* Exercise goal *
Go through the entries below and copy every line that holds the word "computer".

[Saved entries]
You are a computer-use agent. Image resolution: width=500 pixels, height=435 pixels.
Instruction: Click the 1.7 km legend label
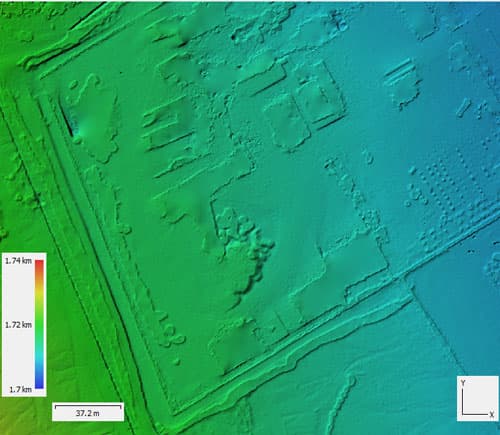pyautogui.click(x=20, y=389)
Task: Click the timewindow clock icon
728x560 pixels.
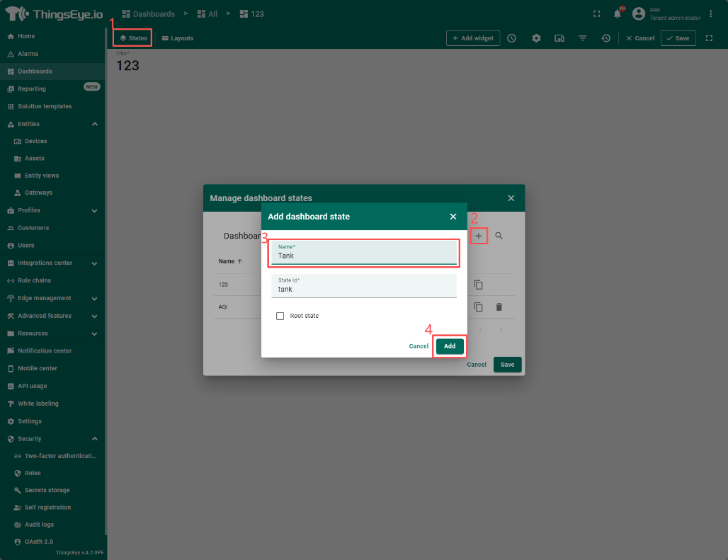Action: click(x=511, y=38)
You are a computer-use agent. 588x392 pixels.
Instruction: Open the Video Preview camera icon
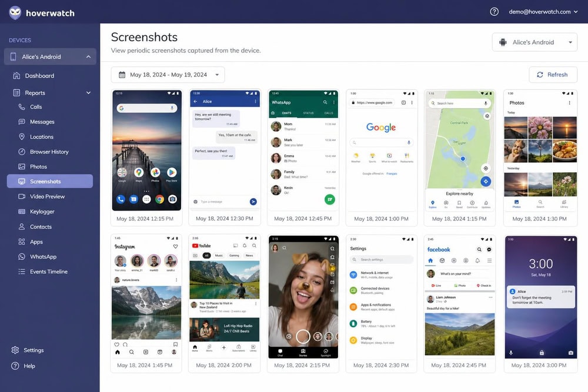pos(22,196)
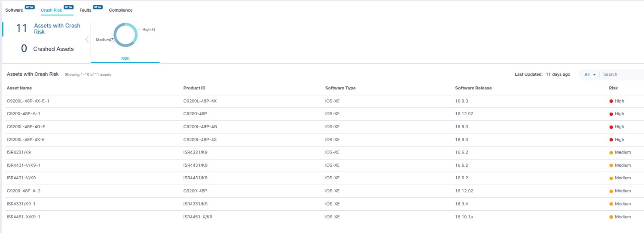Click orange Medium risk dot for ISR4331/K9-1

611,204
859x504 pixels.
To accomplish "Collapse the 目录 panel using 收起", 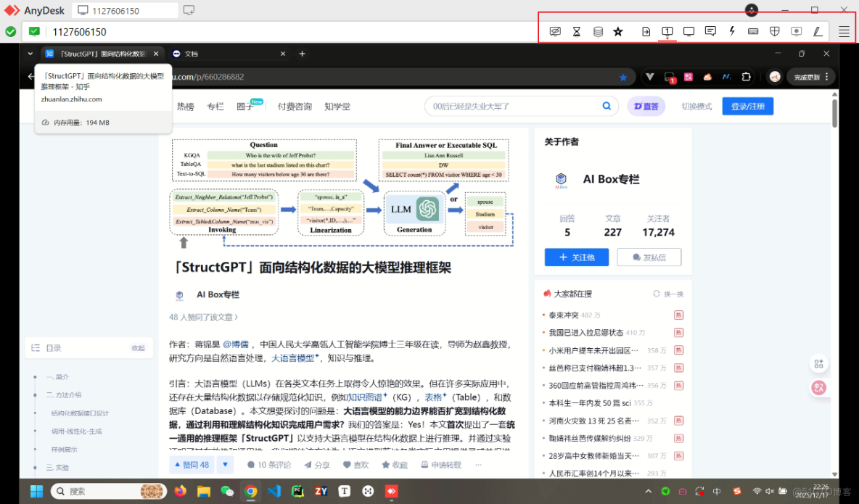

* Written solution *
You are a computer-use agent. Image resolution: width=500 pixels, height=435 pixels.
You are a computer-use agent. 588x392 pixels.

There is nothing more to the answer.